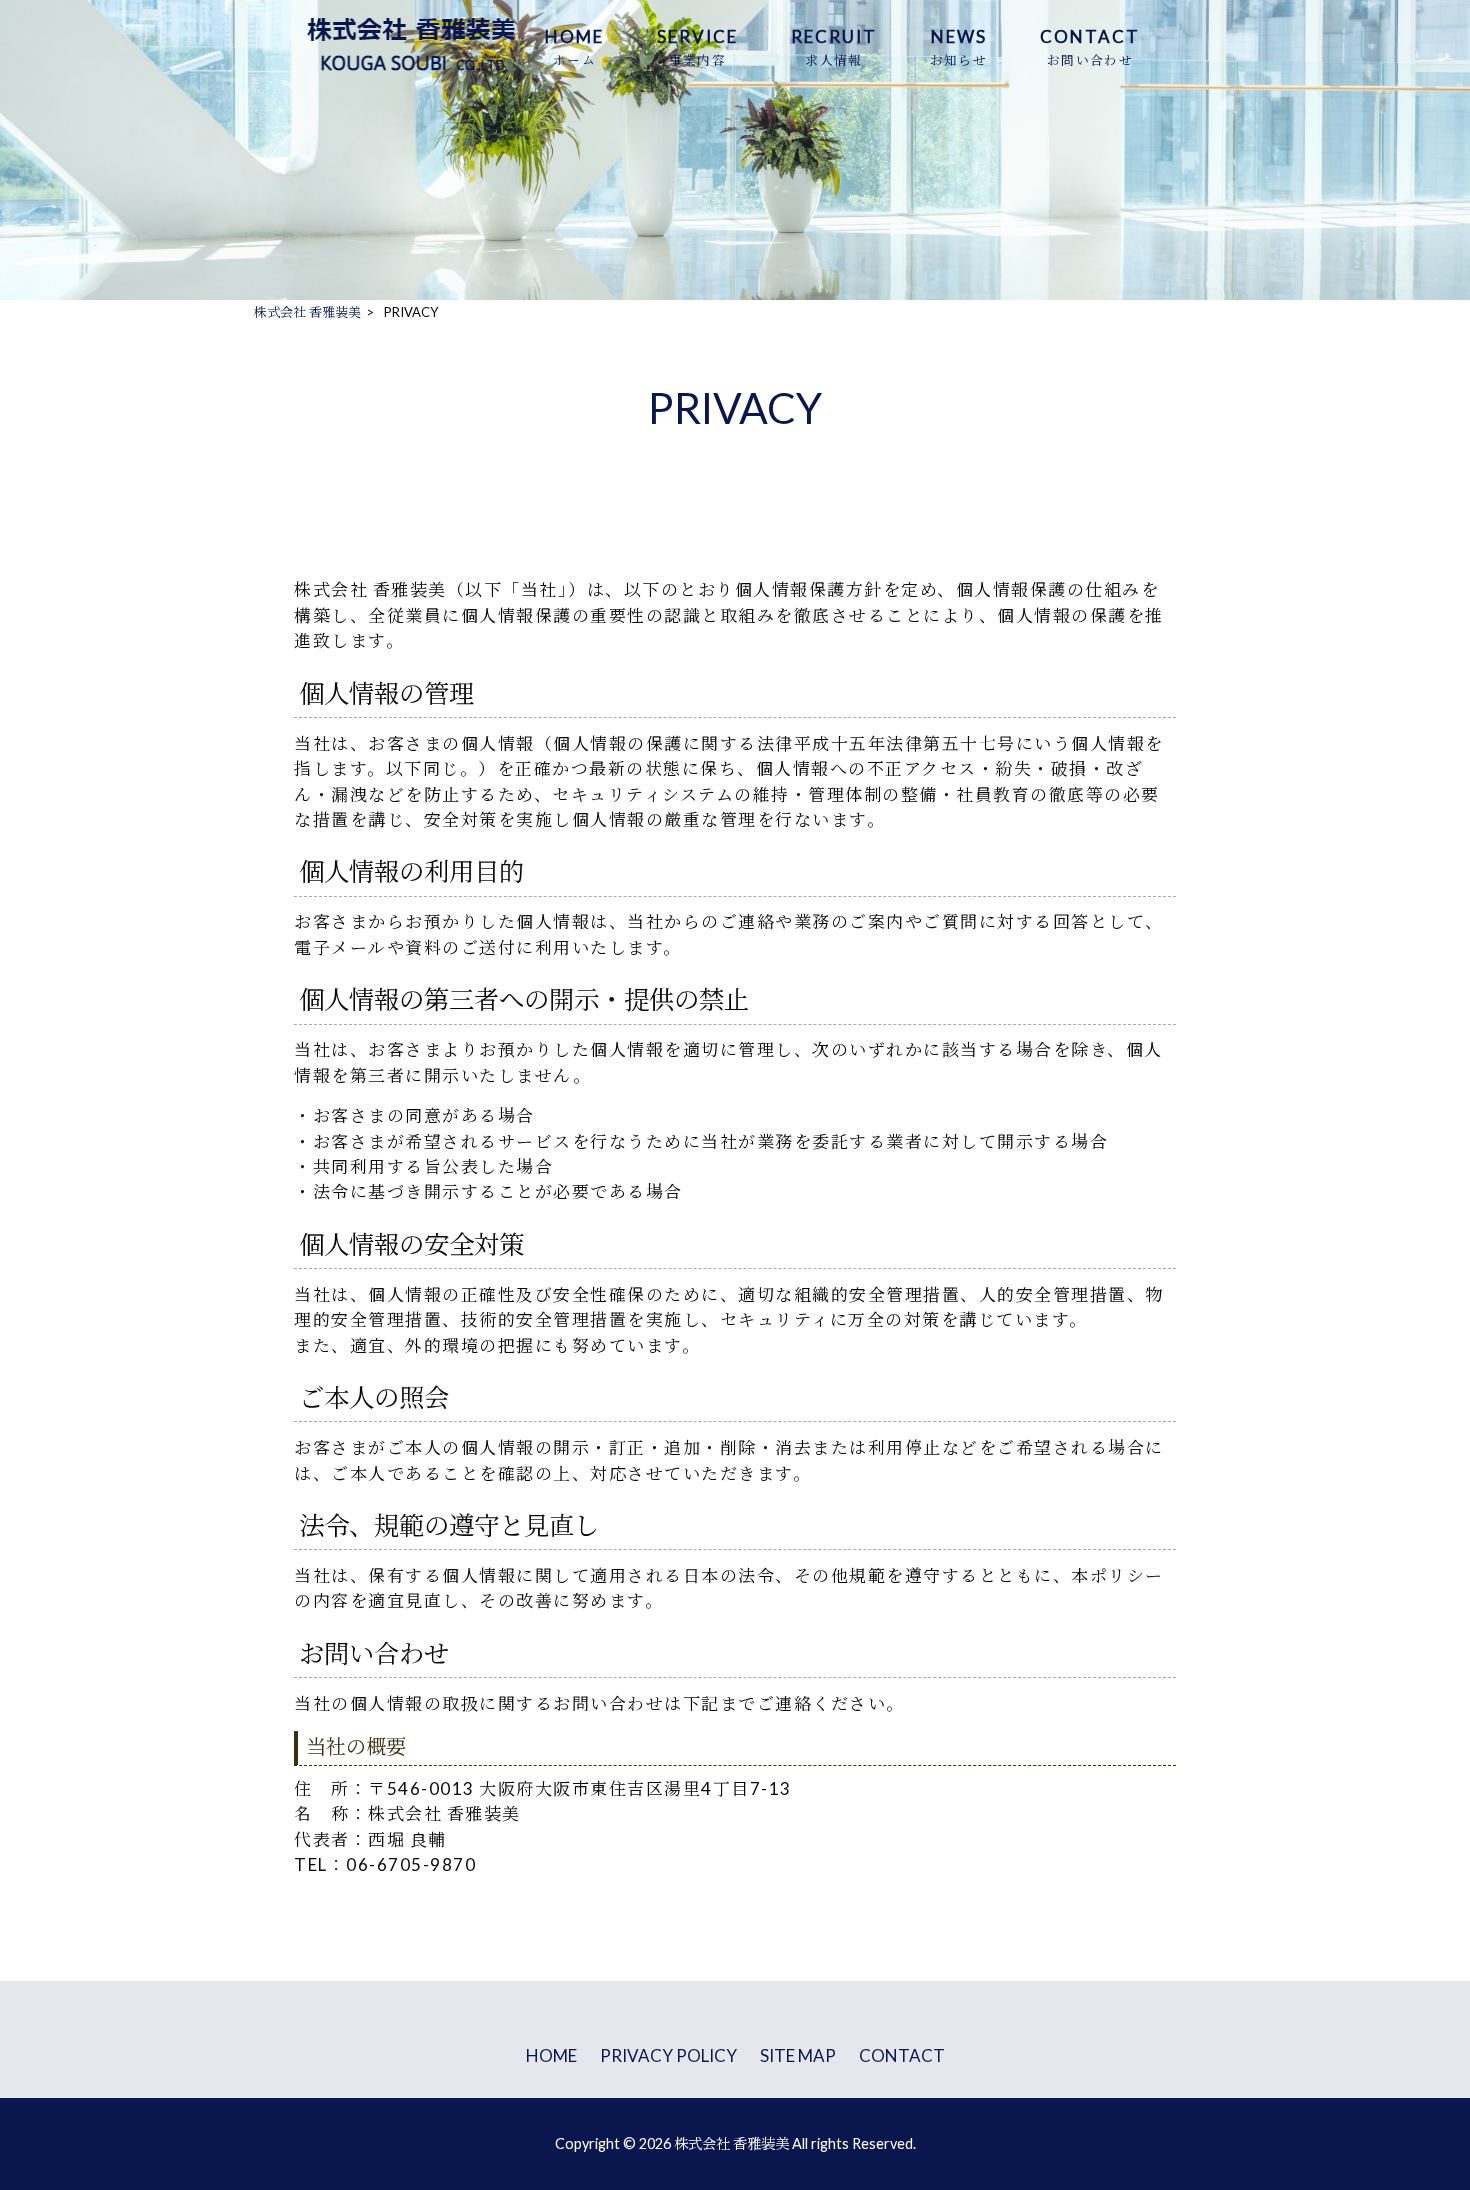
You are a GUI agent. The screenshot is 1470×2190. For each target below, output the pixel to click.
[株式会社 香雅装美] (412, 70)
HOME (551, 2055)
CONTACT (902, 2055)
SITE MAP (798, 2055)
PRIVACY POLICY (668, 2055)
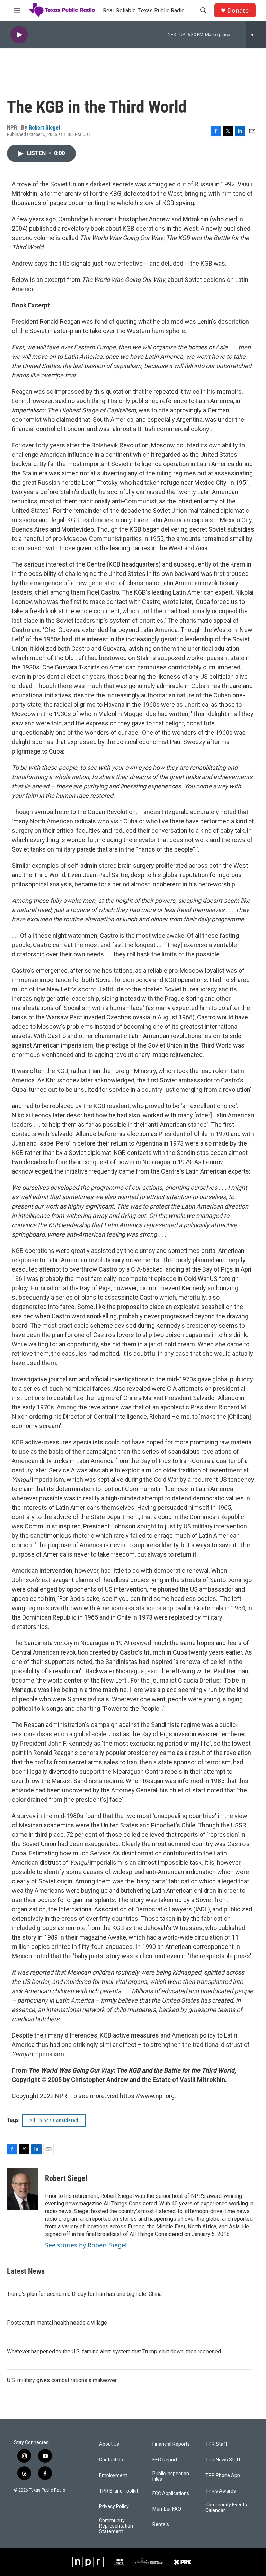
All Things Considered (53, 2120)
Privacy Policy (114, 2506)
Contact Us (111, 2459)
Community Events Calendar (226, 2507)
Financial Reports (171, 2444)
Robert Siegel (44, 127)
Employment (113, 2475)
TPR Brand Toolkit (118, 2491)
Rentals (160, 2524)
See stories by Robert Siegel (86, 2245)
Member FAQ (166, 2509)
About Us (109, 2444)
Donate (238, 10)
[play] (19, 35)
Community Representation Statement (116, 2526)
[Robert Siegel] (22, 2189)
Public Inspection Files (170, 2476)
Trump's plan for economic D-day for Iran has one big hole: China (84, 2294)
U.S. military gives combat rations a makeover (62, 2380)
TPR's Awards (220, 2491)
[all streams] (256, 34)
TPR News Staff (223, 2459)
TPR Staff (216, 2444)
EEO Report (164, 2459)
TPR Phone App (222, 2475)
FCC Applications (170, 2493)
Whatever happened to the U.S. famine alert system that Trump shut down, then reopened (114, 2351)
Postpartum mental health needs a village (57, 2322)
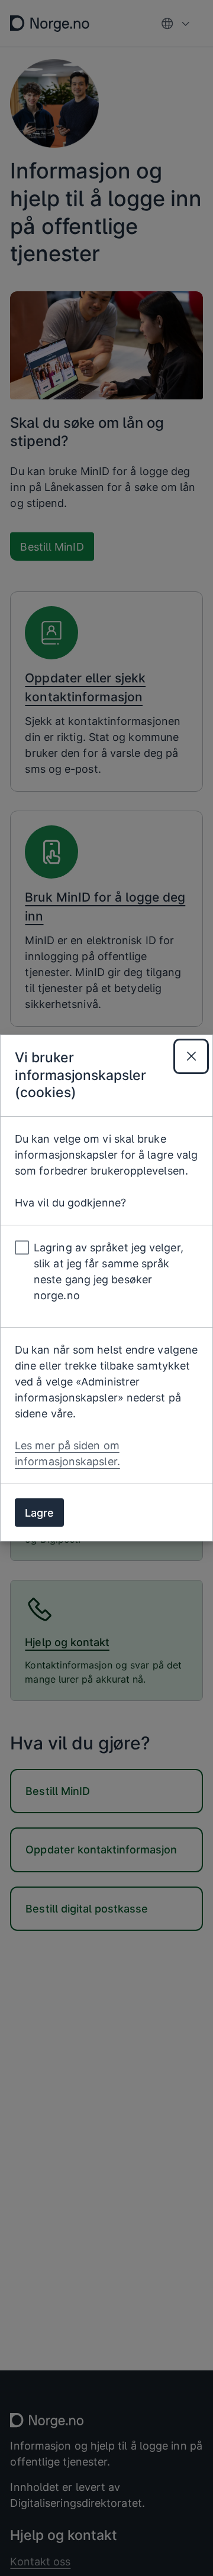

----------------------------------------

Go through the material above and print all of it exactly, except the pictures.

## OUTPUT FOR THIS EXERCISE
You are a GUI agent. The screenshot is 1470×2190. For each target below, output the pixel to click.
[株式会社 香雅装美] (412, 70)
HOME (551, 2055)
CONTACT (902, 2055)
SITE MAP (798, 2055)
PRIVACY POLICY (668, 2055)
All Things Considered (53, 2120)
Privacy Policy (114, 2506)
Contact Us (111, 2459)
Community Events Calendar (226, 2507)
Financial Reports (171, 2444)
Robert Siegel (44, 127)
Employment (113, 2475)
TPR Brand Toolkit (118, 2491)
Rentals (160, 2524)
See stories by Robert Siegel (86, 2245)
Member FAQ (166, 2509)
About Us (109, 2444)
Donate (238, 10)
[play] (19, 35)
Community Representation Statement (116, 2526)
[Robert Siegel] (22, 2189)
Public Inspection Files (170, 2476)
Trump's plan for economic D-day for Iran has one big hole: China (84, 2294)
U.S. military gives combat rations a makeover (62, 2380)
TPR's Awards (220, 2491)
[all streams] (256, 34)
TPR News Staff (223, 2459)
TPR Staff (216, 2444)
EEO Report (164, 2459)
TPR Phone App (222, 2475)
FCC Applications (170, 2493)
Whatever happened to the U.S. famine alert system that Trump shut down, then reopened (114, 2351)
Postpartum mental health needs a village (57, 2322)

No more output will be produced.